[Collected data]
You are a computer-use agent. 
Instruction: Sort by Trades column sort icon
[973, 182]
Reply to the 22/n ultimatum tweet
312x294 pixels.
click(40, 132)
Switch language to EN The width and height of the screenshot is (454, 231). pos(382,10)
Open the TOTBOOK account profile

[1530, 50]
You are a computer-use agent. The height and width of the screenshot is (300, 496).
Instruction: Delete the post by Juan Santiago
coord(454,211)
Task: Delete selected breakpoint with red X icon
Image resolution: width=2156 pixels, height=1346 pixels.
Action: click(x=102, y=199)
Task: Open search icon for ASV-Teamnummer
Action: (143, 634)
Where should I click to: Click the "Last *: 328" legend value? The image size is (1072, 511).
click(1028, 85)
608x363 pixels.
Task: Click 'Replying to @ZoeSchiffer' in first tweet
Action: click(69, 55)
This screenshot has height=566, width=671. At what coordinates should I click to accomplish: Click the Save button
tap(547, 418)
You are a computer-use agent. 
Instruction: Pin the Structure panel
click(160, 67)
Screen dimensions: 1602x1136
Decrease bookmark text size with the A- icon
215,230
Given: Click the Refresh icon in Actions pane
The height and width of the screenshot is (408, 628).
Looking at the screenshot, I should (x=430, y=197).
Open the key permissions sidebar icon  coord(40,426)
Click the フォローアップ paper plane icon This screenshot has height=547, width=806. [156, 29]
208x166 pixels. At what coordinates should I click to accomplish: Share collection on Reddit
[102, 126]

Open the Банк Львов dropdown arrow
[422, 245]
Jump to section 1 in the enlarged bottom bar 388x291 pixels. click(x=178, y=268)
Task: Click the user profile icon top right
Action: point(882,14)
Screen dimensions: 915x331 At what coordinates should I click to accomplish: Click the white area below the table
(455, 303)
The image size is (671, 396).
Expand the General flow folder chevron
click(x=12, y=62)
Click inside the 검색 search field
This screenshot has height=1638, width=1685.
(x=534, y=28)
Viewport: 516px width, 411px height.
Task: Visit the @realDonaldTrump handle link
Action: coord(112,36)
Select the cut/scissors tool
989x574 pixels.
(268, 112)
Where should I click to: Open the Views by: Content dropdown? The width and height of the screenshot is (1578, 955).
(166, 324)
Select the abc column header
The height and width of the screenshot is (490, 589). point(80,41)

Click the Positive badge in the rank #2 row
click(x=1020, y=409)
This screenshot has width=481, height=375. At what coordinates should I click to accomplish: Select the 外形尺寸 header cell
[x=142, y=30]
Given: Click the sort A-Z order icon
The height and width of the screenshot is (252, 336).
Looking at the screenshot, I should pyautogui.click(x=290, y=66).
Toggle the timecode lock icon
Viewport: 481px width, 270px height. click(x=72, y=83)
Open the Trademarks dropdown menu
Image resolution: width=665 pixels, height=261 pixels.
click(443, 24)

- WHAT IS REQUIRED
Repeat the material above from the line with "Select the abc column header" to the line with "should pyautogui.click(x=290, y=66).".

- FINISHED TASK
Select the abc column header
The height and width of the screenshot is (490, 589). point(80,41)

Click the Positive badge in the rank #2 row
click(x=1020, y=409)
This screenshot has width=481, height=375. At what coordinates should I click to accomplish: Select the 外形尺寸 header cell
[x=142, y=30]
Given: Click the sort A-Z order icon
The height and width of the screenshot is (252, 336).
Looking at the screenshot, I should pyautogui.click(x=290, y=66).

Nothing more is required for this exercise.